What Tick Carries Lyme Disease and Where It Lives

Lyme disease is transmitted by blacklegged ticks, also called deer ticks. In the eastern United States, the species is Ixodes scapularis. Along the Pacific coast, its close relative Ixodes pacificus (the western blacklegged tick) fills the same role. No other tick species in North America transmits the Lyme disease bacterium.

The Blacklegged Tick and Where It Lives

The blacklegged tick is widely distributed across the eastern United States, with established populations documented from Maine down through the mid-Atlantic states and across the upper Midwest, particularly Minnesota and Wisconsin. These are the regions where Lyme disease cases concentrate.

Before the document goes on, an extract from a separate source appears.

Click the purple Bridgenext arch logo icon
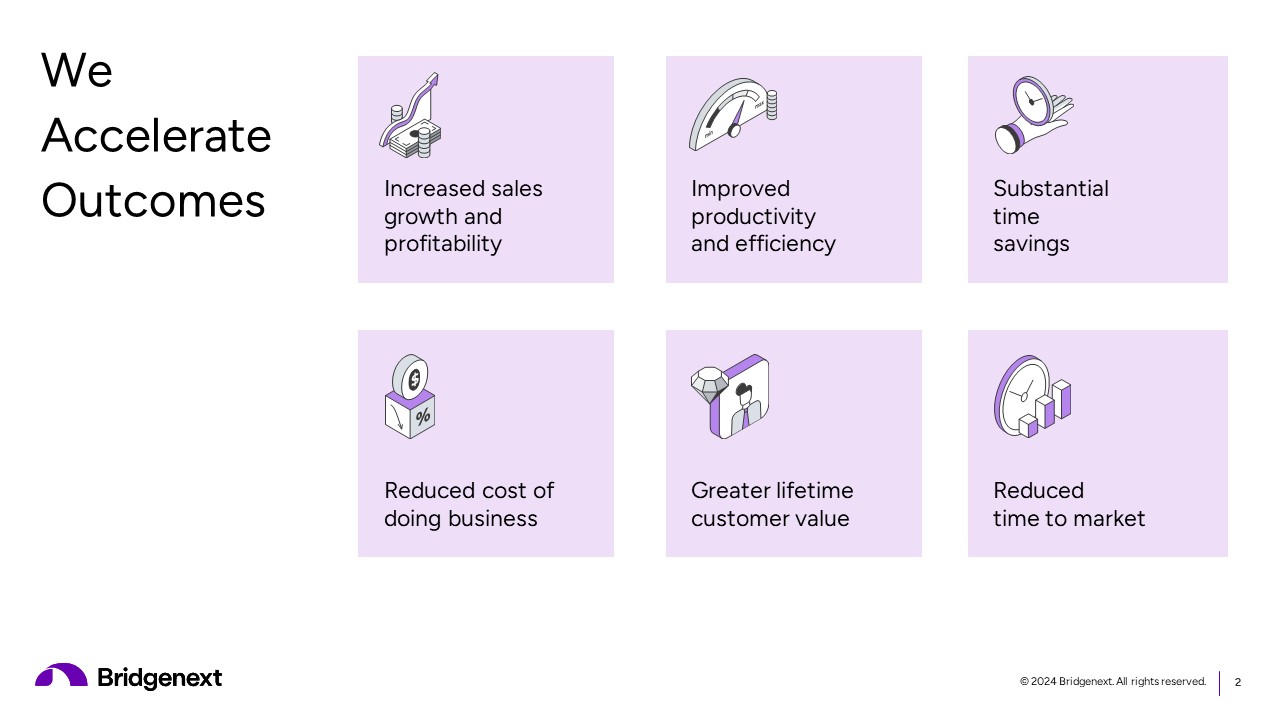Screen dimensions: 1280x720 point(61,676)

On the West Coast, the western blacklegged tick occupies forests and grasslands from southern Oregon through California, though it transmits Lyme at much lower rates.

Surveillance data from Canada illustrates the difference between these two species. In 2022, roughly 24% of eastern blacklegged ticks tested positive for the Lyme bacterium, compared to just 1% of western blacklegged ticks. That gap helps explain why Lyme disease is far more common in the Northeast and upper Midwest than on the Pacific coast.

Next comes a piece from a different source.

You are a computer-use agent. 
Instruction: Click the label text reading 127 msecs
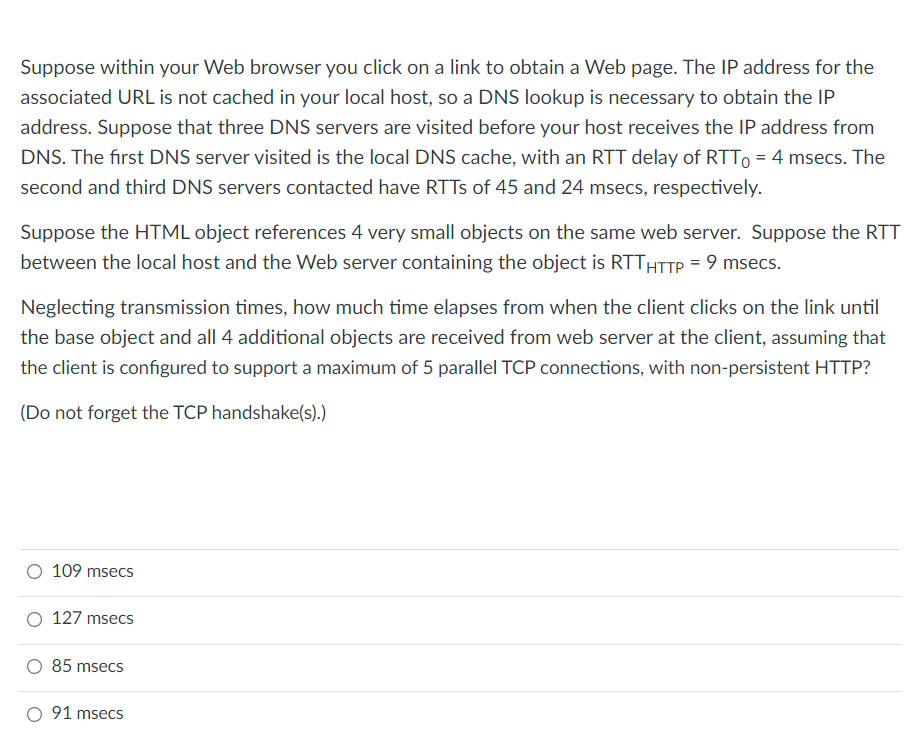[x=92, y=618]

Why Nymphs Are the Biggest Risk

Blacklegged ticks go through three feeding stages: larva, nymph, and adult. Nymphs are responsible for the majority of Lyme infections in humans, and the reason is simple: they’re nearly invisible. A nymph is about the size of a poppy seed, small enough to attach to your skin and feed for days without being noticed.

Nymphs are most active from mid-May through mid-August, and most Lyme disease cases are reported during exactly that window. Adult female ticks can also transmit the bacterium, but they’re roughly the size of a sesame seed, large enough that people tend to spot and remove them before transmission occurs. Adults are most active in two bursts: March through mid-May, and again from mid-August through November.

How Transmission Works

The bacterium behind Lyme disease, Borrelia burgdorferi, lives in the tick’s gut. When a tick feeds, it doesn’t inject bacteria immediately. The longer a tick stays attached, the higher the chance of transmission. This is why prompt tick checks after spending time outdoors matter so much. A tick you find and remove within the first several hours is far less likely to have passed along the bacterium than one that’s been feeding for a day or more.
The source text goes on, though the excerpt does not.